(Pixel coordinate grounding data)

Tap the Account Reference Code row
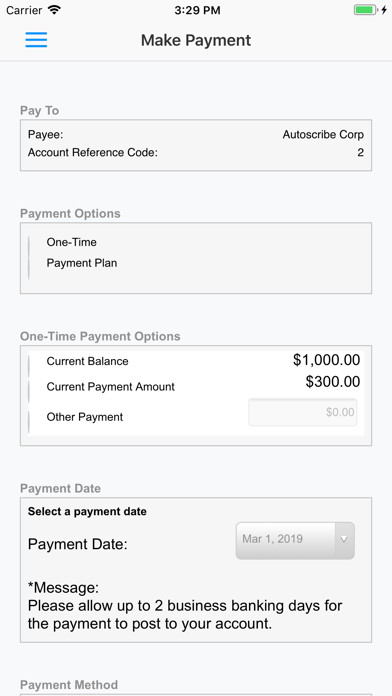The image size is (392, 696). [x=196, y=153]
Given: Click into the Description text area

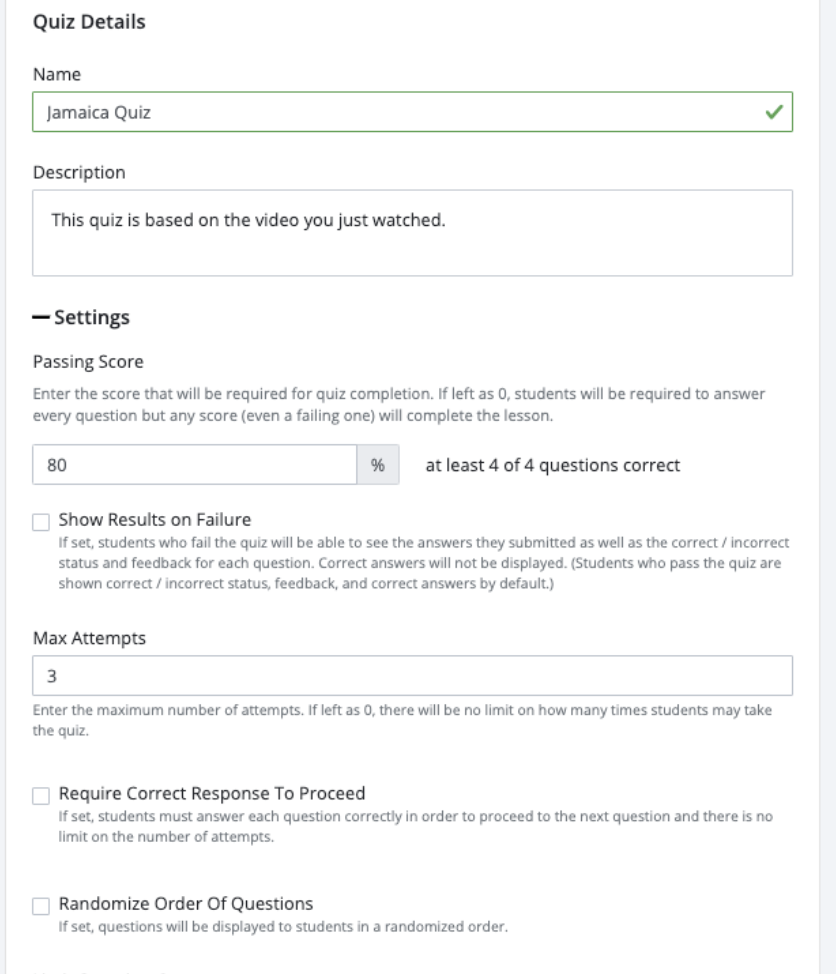Looking at the screenshot, I should [412, 233].
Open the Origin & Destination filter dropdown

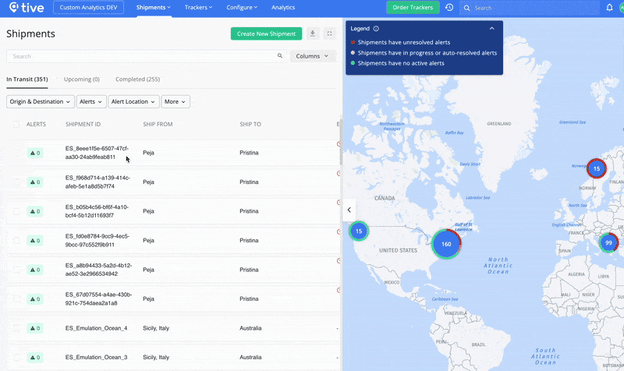(x=40, y=102)
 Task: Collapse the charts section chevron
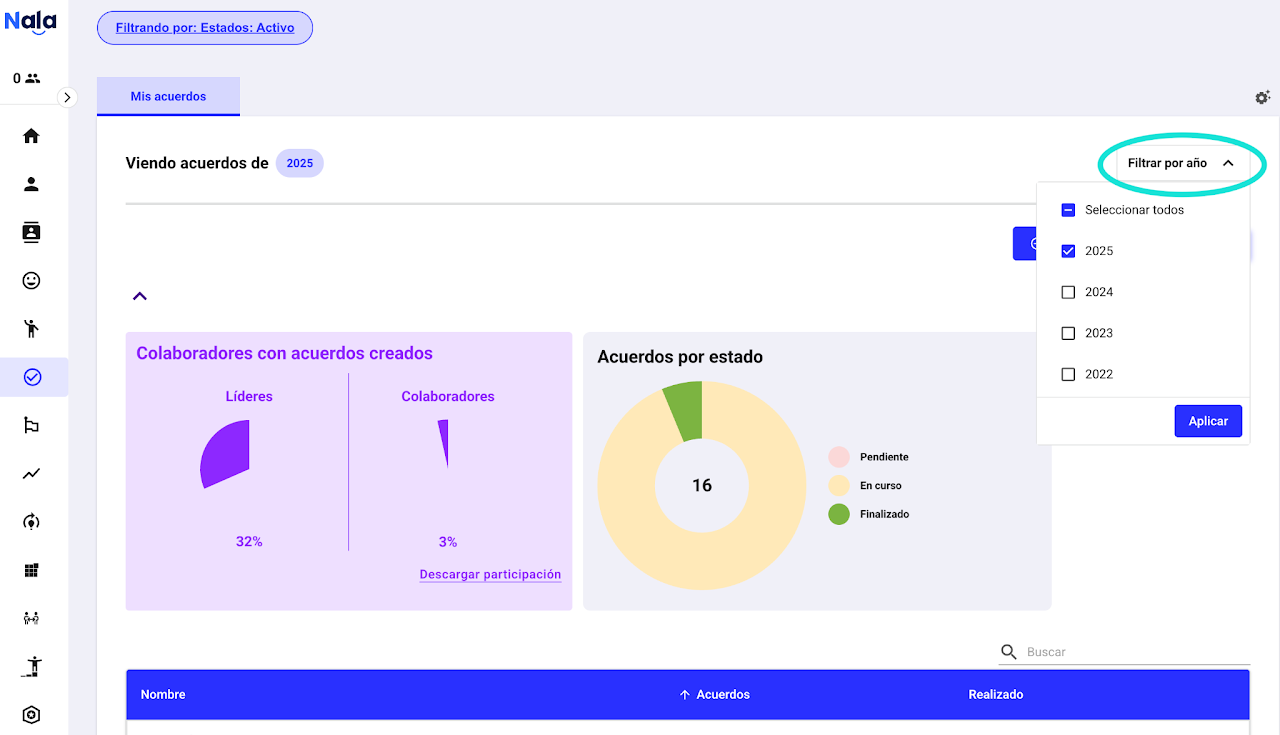point(140,296)
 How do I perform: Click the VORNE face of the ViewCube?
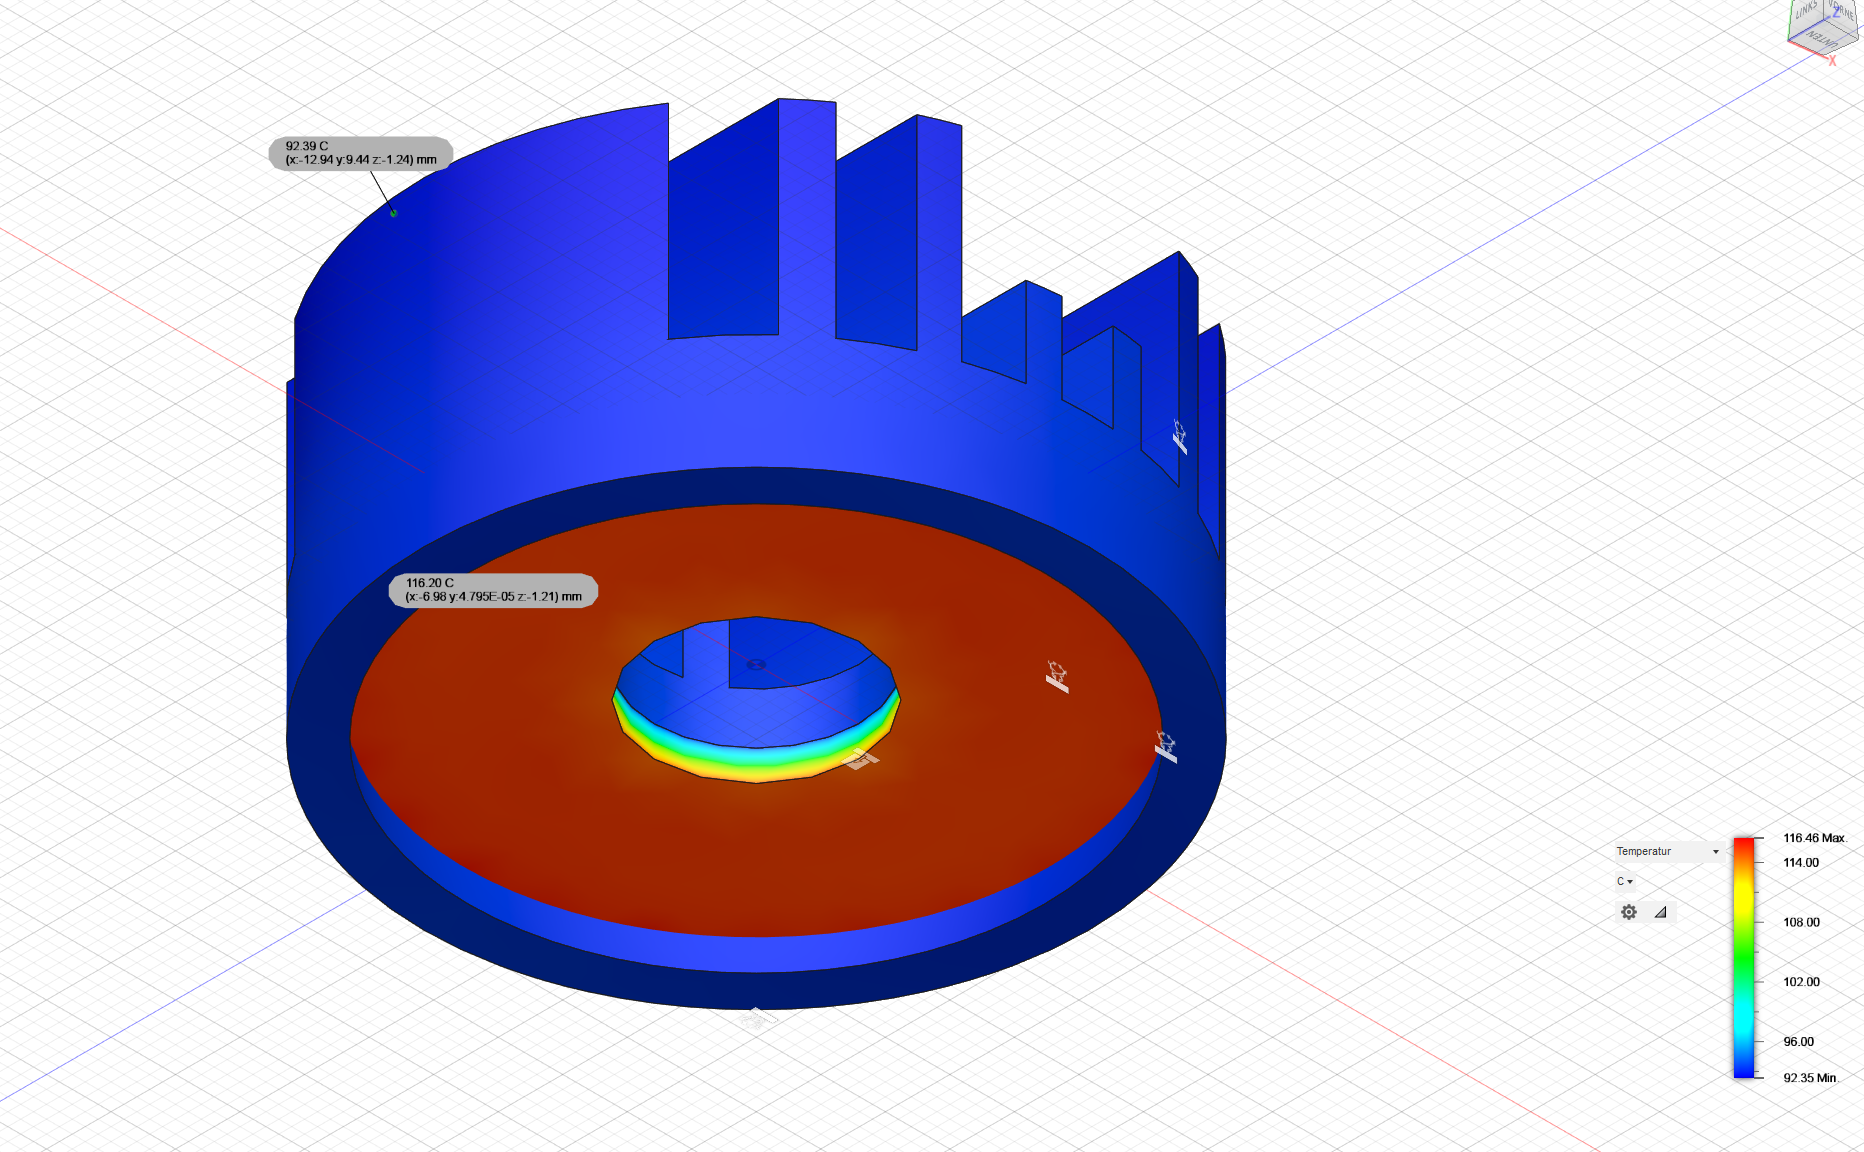(x=1843, y=10)
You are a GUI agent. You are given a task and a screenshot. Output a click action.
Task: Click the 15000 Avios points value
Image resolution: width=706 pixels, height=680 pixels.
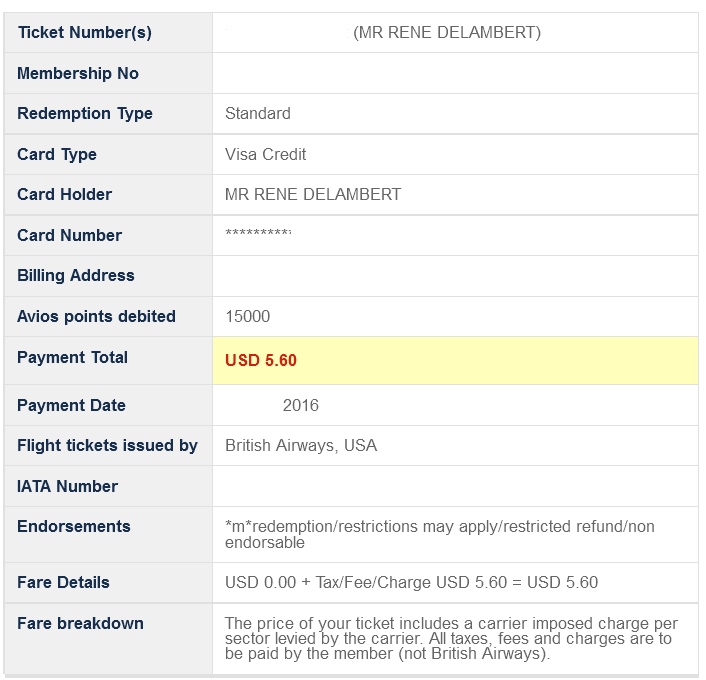tap(248, 317)
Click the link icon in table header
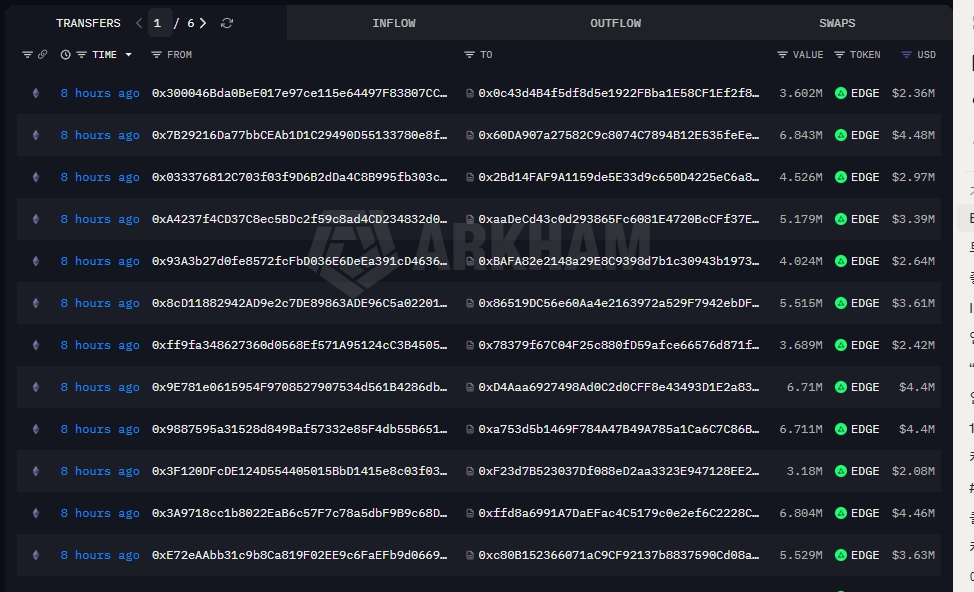Viewport: 974px width, 592px height. [43, 55]

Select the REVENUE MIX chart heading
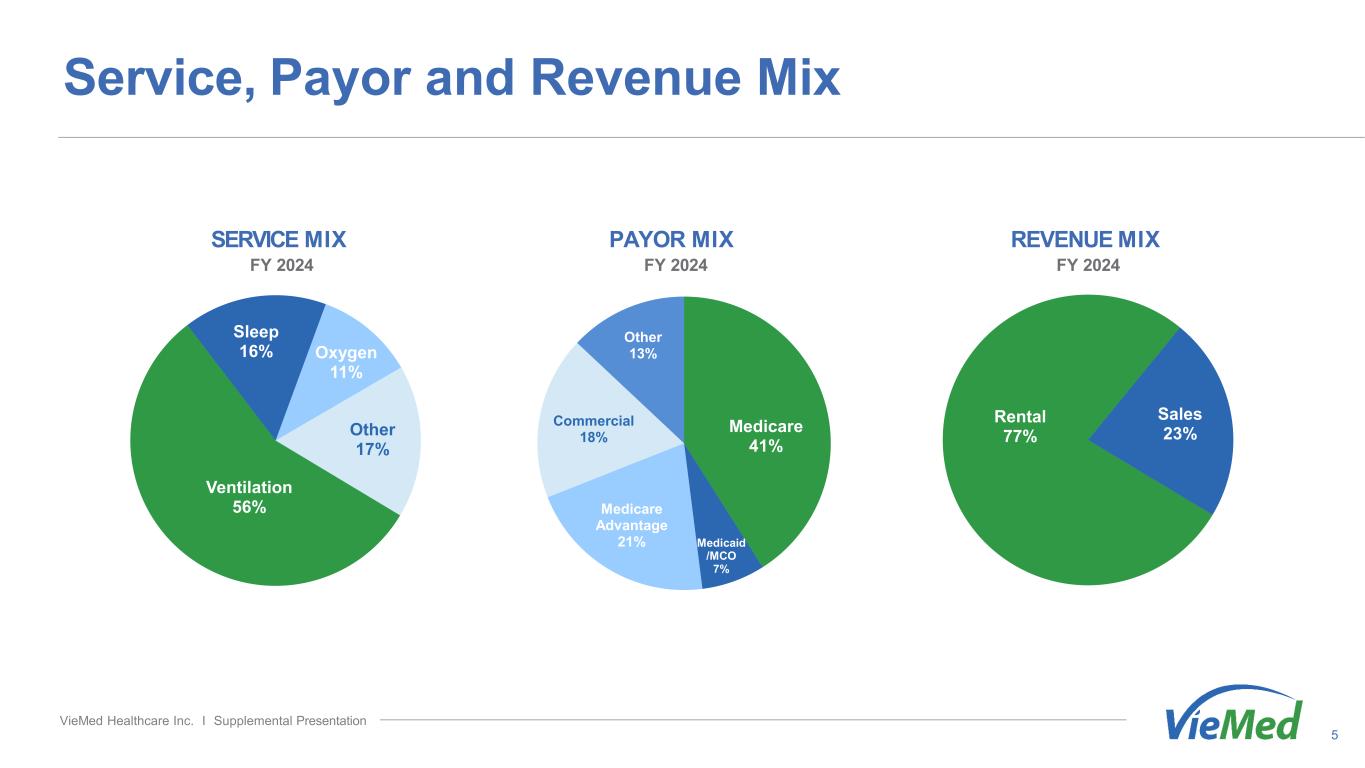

WHAT YOU ARE ASKED TO DO: Set down only the lines from the one with "Task: Click the 15000 Avios points value" through the end of the entries, exactly as they appear, leaving out each picture.

OUTPUT OF THE EXERCISE:
Task: Click the 15000 Avios points value
Image resolution: width=706 pixels, height=680 pixels.
tap(248, 317)
Click the link icon in table header
Viewport: 974px width, 592px height. [43, 55]

Select the REVENUE MIX chart heading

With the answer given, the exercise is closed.